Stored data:
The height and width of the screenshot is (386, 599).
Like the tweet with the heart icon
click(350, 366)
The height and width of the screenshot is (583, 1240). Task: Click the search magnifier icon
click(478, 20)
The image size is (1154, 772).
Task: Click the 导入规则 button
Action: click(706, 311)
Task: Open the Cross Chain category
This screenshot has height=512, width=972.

▶ [ABOUT THIS EXERCISE]: Reproduce, word for word, all of the entries above.

▶ [RESPONSE]:
The height and width of the screenshot is (386, 599).
Like the tweet with the heart icon
click(350, 366)
The height and width of the screenshot is (583, 1240). Task: Click the search magnifier icon
click(478, 20)
The image size is (1154, 772).
Task: Click the 导入规则 button
Action: click(706, 311)
Task: Open the Cross Chain category
This screenshot has height=512, width=972.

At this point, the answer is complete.